Inside, “They had a meat cutter, and they had pop and candy, cigarettes, ice cream, like cooler ice cream. Lots of little miscellaneous stuff. But I don’t know if they had beer or not. I’m not sure about that.” To keep the cold stuff cold, “We used to go down there on Water Street (in Springfield) and pick up big things of ice. And I remember the smell of ice place inside. It smelled good. Somebody told me it was like ammonia,” a staple of ice houses of the day.
The station also had a little garage where Dutch worked and puttered.
“He changed oil, tires — stuff like that. He was always out in the garage.”
The bathroom was around the side of the station, as so many were in that time. And Rosa was told one of the boys snuck into a little loft above it now and then for a look-see.
“Oh, my goodness,” she said.
“I forget the cop’s name. But there was a cop that set up the hill” north of the station. “He was always getting so many people there.”
“And we used to walk down and see the bear at the gorge.”
“I think this was a few years later, after we were going down there a lot, that some guy came down. Because the bear was friendly. Well, they got him drunk and got him out of the cage, and he fell over the gorge, and it killed him.” At least that’s what she was told.

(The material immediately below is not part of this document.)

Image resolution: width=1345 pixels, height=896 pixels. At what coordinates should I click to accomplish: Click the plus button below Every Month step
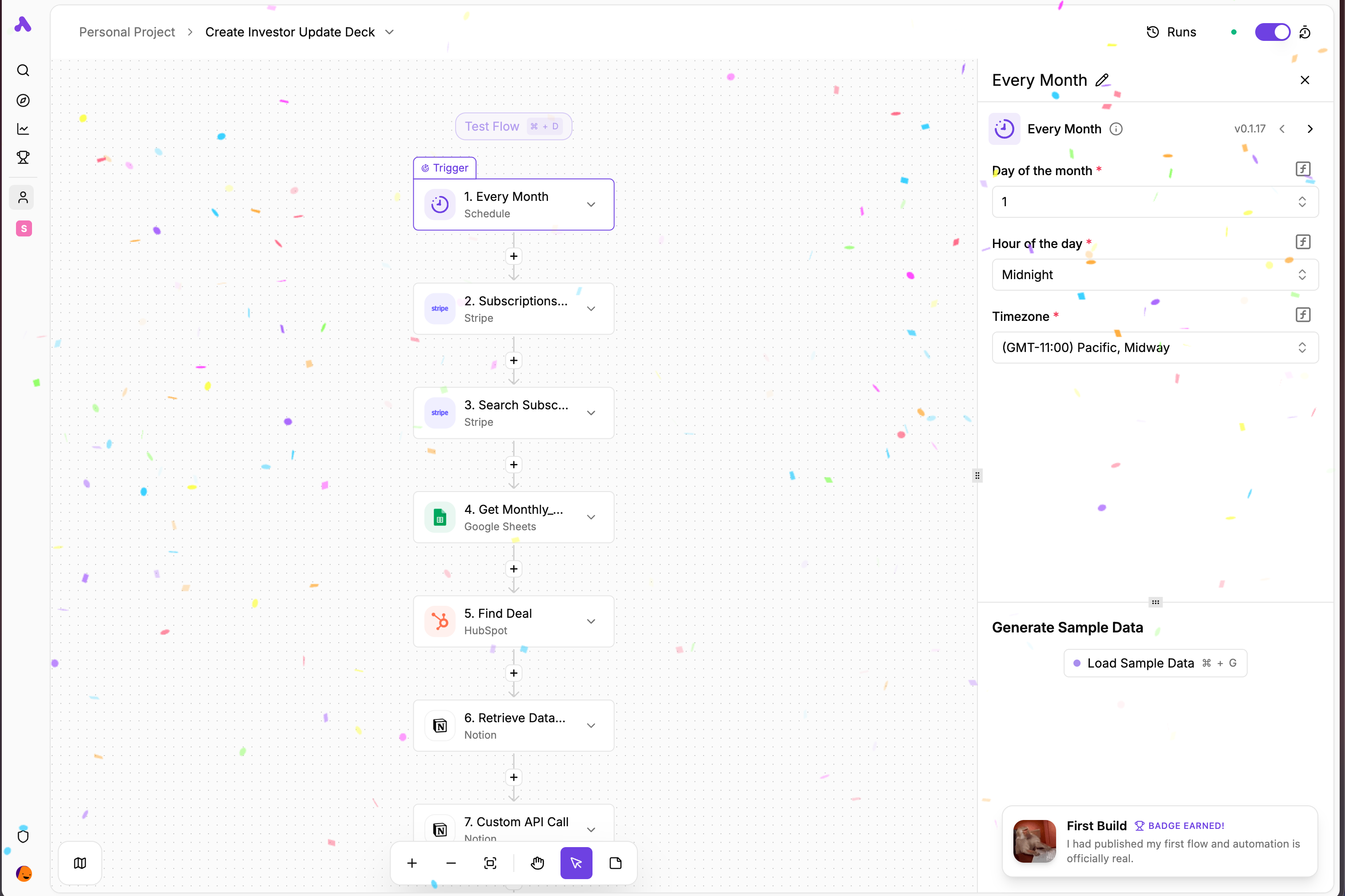[514, 256]
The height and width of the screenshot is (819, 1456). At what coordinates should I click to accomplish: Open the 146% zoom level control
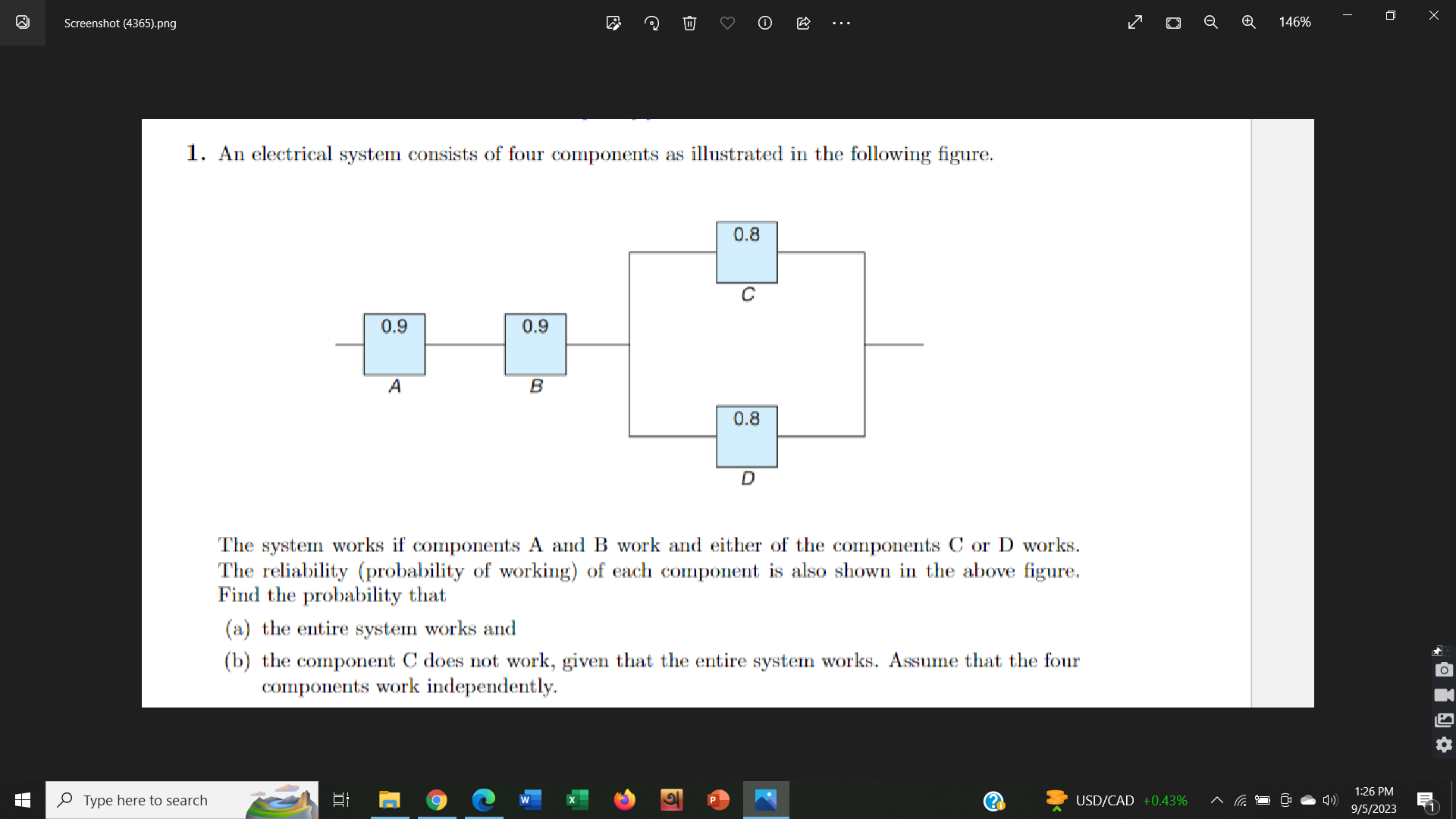[1296, 22]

One of those summers, “we drove to California” in a station wagon to see Thelma and Dutch’s daughter in Los Angeles. In the car were Grandma and Grandpa Haley, Thelma and Dutch and Denny and Rosa.
“At one point, I guess, my grandpa was a truck driver. When we would go into a restaurant and heat, Grandpa always got up and paid and left a tip on the table.
“Grandma would say, ‘He ain’t leaving that hussy any money,’ and she’d take the tip and put it in the pocket. It was an old station wagon.”
A side trip to the San Diego Zoo got her some treasures she fetched out of storage.
“I have a stuffed alligator. I have my book from San Diego. I still have this little tiny Indian doll in a little papoose of kind of soft material.”
As they do, the years drifted by. A minor disagreement in the family cropped up, the children grew a little older, and the best times passed.
But she and Cousin Denny still reconnected.
“When I started 10th grade, me and my cousin Debbie used to ride to John Bryan on our 10-speeds and we would meet up with Denny, and we’d have a few beers and ride around with his friends and we’d play football.” Debbie was her Mom’s sister’s daughter, who Rosa did everything with until Debbie died of pancreatic cancer at age 50.
But she still lives in Rosa’s memories of the 60s, with Elvis Presley’s music, as solid as the Dino the Dinosaur Bank you could smack on something and still wouldn’t break.